First-Principles Study of Enhanced Magnetoelectric Effects at the Fe/MgO(001) Interface

The magnetoelectric effect allows affecting magnetic properties of materials by electric fields with potential for technological applications such as electrically controlled magnetic data storage. In this study we explore, using first-principles methods, the magnetoelectric effect at the Fe/MgO(001) interface$^{,1}$. By explicitly introducing an electric field in our density-functional calculations we demonstrate that the magnetic moment of Fe atoms at the interface changes linearly as a function of the applied electric field with the surface magnetoelectric coefficient being strongly enhanced as compared to that for the clean Fe(001) surface.$^{1}$ The effect originates from the increased screening charge associated with a large dielectric constant of MgO. The influence of electric field on relative occupancy of the Fe-3$d$ orbitals leads to significant change in the surface magnetocrystalline anisotropy.

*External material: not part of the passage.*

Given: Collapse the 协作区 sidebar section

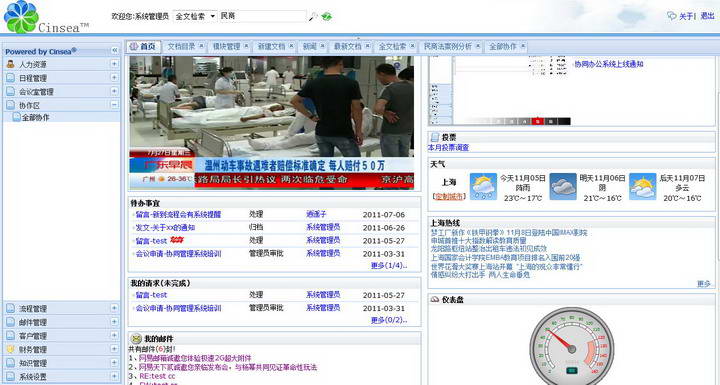Looking at the screenshot, I should [114, 105].
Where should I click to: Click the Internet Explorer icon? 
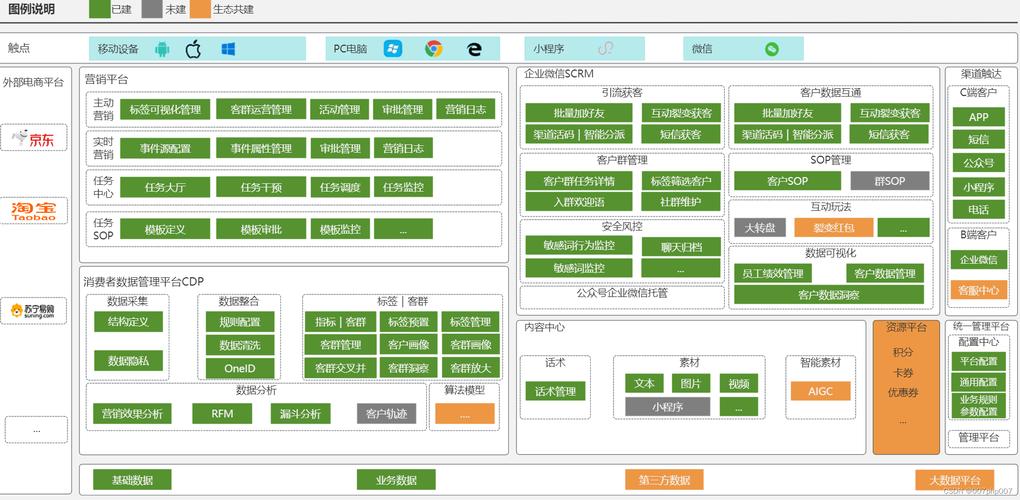click(x=474, y=49)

These results are compared with the available experimental work.$^{2}$ Our results indicate that using high-k dielectrics at the interface with ferromagnetic metals may be very effective in controlling the magnetic properties by electric fields thereby leading to interesting device applications. $^{1 }$C.-G. Duan et al., Phys. Rev. Lett. \textbf{101}, 137201 (2008). $^{2}$ T. Maruyama et al., Nat. Nanotech., \textbf{4}, 158 (2009).